** Exercise text **
[Start of Attachment]

He Who Laughs Last

The Daily Reckoning Presents: A rather caustic response
to the Daily Reckoning’s treatment of Sara Lee. (At
least they make good cheesecake…)

HE WHO LAUGHS LAST…

by Alan Myers

2001 has been a stinker for investors.

But there are individual stocks that are doing quite
well, this year, thank you very much. Among the highest
fliers for the year are two fine examples of why you
shouldn’t let the popular media or Wall Street analysts
pick stocks for you – H&R Block, up nearly 102% and
Office Depot, which is up over 135% year-to-date.

As is typical for the Fleet Street Letter, we started
buying these stocks up when everyone else was
badmouthing them. Office Depot appeared to be a disaster
after expanding faster than it should have. H&R Block
was, supposedly, a one-trick pony with taxes as their
only business.

Now, we have bad press on another of the Fleet Street
companies. It was recently tossed out in the Daily
Reckoning that Sara Lee might be “the next Enron.” (For
the record, I hope we do find the next Enron because
Lynn shorted Enron in our trading service, Contrarian
Speculator, and bought two profitable puts on it this
summer.) But back to Sara Lee. The source that was
quoted was Christopher Byron, a commentator for MSNBC…
who has a noon web-cast opinion show.

Recently Mr. Byron blasted Sara Lee (in addition to
Deere & Co and IBM). His basic premise is that investors
should be wary of companies who use what he lovingly
calls “Enron-type financial engineering gimmicks.” As
best as I can decipher, he is talking about companies
taking on large debt to finance earnings growth. I don’t
think that Sara Lee’s CFO has any private financial
scams on the side.

Well, he is partly correct about one thing. Sara Lee has
taken on more debt recently. Lots more, in fact.
However, it becomes obvious that Mr. Byron merely ran
some sort of quick financial screen and did not bother
to do any homework, digging for explanations. It makes
you want to grab him and smack him in the forehead,
screaming “Hello! McFly! Anybody home?!”

It turns out there is a very simple explanation for Sara
Lee’s increasing debt load. Earthgrains. Yes, the bakery
company that Sara Lee just finished purchasing. It seems
Sara Lee financed a portion of the purchase with debt.
Additionally, Sara Lee assumed the $935 million in
outstanding debt of Earthgrains.

Mr. Byron tosses out the statistic that “Sara Lee now
has five times as much debt on its balance sheet as
equity, whereas five years ago there was twice as much
equity on the books as debt.” Actually, it was 1.7 times
as much equity as debt on the books, but who’s quibbling
with Mr. Byron’s poetic license?

And forget five years ago, how about one quarter ago? In
the June quarter, Sara Lee had twice as much debt as
equity. Sure, this is more debt than it had five years
ago, but the real question is “what happened?” It turns
out that four years ago, Sara Lee repurchased $1.6
billion worth of stock. Additionally, the company has
continued to buy back stock, reducing its total shares
outstanding by 20% over the past five years. That makes
each shareholder’s stake 25% more powerful than it used
to be. But, this certainly has an effect on the debt to
equity ratio. If you lower the equity portion, you raise
the ratio.

[End of Attachment]

** Records contained in a dataset **
[Start of Attachment]

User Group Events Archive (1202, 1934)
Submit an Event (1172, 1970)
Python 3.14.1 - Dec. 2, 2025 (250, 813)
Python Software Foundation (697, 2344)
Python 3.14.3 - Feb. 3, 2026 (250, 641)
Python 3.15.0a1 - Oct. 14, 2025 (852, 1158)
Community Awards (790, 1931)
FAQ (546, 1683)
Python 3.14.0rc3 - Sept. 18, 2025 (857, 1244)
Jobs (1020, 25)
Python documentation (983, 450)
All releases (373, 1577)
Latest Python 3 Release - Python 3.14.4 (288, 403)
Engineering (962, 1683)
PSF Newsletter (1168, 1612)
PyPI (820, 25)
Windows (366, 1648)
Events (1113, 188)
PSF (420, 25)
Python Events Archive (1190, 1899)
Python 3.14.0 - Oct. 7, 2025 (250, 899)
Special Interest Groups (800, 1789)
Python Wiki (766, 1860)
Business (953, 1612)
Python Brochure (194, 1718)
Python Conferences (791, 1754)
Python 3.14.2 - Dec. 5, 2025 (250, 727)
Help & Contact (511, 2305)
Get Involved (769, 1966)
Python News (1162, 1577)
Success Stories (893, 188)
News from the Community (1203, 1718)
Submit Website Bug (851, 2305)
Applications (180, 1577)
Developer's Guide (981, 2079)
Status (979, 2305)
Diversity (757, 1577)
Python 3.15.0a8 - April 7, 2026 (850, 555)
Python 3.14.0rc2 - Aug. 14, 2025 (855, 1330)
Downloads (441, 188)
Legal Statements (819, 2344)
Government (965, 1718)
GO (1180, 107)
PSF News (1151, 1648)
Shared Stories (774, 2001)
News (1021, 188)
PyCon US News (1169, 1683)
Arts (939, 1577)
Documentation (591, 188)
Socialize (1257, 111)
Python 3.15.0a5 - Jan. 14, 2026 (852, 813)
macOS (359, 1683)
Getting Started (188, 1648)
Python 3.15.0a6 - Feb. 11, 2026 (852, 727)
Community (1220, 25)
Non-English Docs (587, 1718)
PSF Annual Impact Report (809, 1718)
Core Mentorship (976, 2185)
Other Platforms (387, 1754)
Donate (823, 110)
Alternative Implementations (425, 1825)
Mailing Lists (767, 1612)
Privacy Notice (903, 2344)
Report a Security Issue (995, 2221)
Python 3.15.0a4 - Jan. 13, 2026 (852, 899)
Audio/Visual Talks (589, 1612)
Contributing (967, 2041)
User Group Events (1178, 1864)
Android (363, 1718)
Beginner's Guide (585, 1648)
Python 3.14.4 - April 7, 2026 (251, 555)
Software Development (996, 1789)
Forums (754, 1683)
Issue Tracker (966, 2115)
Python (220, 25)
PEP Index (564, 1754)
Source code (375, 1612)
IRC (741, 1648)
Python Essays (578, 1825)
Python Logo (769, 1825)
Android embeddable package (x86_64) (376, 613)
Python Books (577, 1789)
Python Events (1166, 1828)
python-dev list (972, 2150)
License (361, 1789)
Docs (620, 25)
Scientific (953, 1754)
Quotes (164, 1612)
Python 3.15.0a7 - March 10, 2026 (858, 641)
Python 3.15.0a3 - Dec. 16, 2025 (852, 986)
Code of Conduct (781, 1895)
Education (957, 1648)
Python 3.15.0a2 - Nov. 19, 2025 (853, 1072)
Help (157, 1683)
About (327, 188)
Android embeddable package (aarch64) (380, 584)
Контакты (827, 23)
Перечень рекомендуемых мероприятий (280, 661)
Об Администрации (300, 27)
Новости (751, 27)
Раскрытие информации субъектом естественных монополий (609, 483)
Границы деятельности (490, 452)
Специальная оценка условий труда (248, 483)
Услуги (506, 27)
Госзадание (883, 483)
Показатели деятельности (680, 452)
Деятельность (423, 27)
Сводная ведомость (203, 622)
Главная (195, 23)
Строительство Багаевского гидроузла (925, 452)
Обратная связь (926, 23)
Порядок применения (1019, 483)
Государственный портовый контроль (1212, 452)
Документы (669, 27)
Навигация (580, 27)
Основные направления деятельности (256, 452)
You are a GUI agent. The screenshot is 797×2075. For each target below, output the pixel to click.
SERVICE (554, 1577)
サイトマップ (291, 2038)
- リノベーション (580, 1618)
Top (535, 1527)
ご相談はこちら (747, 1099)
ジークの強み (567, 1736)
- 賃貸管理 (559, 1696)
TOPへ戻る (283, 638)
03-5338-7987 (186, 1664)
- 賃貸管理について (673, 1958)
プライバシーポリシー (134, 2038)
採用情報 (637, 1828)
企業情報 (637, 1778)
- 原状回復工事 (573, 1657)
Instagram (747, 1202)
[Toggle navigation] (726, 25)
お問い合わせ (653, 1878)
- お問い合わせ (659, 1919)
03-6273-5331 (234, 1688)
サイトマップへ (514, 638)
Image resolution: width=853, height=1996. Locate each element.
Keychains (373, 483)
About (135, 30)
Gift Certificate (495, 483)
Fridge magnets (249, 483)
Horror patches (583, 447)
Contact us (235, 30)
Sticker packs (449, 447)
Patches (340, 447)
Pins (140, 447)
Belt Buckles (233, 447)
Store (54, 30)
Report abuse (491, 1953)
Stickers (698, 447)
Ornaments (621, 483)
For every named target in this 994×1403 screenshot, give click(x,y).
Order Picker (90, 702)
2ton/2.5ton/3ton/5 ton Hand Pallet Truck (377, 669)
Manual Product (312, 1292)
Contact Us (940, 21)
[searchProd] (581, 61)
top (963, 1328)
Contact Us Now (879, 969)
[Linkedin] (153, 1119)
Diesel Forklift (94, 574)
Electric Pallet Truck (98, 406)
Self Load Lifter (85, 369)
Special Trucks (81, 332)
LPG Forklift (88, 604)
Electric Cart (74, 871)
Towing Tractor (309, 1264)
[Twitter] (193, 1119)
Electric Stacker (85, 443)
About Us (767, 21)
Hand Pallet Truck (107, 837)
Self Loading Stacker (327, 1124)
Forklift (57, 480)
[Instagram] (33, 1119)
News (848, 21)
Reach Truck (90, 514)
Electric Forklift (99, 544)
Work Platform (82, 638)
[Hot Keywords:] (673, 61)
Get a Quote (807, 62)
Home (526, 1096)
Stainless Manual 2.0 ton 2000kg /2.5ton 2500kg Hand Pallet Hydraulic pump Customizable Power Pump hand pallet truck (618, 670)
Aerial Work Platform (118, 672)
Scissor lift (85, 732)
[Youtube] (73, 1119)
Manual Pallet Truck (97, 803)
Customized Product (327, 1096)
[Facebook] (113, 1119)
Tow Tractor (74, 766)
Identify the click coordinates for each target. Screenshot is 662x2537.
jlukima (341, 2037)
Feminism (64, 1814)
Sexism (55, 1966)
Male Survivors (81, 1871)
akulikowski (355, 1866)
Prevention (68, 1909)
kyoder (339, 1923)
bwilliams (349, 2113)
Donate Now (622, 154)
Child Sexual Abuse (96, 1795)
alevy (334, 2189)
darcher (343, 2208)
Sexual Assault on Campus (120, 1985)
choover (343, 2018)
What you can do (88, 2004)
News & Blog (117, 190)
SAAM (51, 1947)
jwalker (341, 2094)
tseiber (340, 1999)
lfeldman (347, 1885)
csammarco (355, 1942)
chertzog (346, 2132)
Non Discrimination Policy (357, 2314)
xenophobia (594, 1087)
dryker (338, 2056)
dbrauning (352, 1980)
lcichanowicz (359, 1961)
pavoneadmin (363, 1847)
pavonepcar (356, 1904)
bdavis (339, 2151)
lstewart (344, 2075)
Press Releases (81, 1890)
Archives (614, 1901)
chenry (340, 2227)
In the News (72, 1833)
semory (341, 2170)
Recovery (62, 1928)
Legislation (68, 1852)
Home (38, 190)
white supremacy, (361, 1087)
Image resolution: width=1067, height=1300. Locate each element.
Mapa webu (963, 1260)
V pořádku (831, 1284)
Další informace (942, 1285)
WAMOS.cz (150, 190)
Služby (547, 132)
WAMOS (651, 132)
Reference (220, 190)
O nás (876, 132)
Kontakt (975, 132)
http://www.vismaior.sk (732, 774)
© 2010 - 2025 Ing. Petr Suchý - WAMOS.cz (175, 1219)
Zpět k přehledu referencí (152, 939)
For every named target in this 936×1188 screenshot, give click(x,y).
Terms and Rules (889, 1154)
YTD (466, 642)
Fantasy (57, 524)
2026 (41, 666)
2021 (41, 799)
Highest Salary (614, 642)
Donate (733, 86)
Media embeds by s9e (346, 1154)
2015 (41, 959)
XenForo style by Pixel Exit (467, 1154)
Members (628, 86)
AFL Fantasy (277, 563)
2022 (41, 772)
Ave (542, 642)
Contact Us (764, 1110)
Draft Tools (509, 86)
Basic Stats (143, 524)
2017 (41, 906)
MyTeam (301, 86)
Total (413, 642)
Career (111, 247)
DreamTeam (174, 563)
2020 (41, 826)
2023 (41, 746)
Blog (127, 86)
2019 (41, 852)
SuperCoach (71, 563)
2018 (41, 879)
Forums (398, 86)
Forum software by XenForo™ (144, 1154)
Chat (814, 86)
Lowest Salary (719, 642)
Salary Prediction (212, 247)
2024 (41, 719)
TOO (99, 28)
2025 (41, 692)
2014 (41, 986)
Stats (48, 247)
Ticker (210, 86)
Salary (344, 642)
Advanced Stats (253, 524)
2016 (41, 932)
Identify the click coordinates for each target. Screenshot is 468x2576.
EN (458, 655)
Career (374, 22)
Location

[End of Attachment]

** Tasks to complete **
1. How would you restate the paragraph in the Sara Lee article that begins "It turns out there is a very simple explanation" as a short list that keeps its main facts?
2. What is the French translation of this sentence from the Sara Lee article: "Sara Lee has taken on more debt recently."

** Answers by item number **
1.
- Sara Lee's growing debt has a simple explanation: its purchase of Earthgrains, a bakery company.
- Sara Lee paid for part of that purchase with debt.
- It also assumed Earthgrains' $935 million in outstanding debt.

2. Sara Lee a récemment contracté davantage de dettes.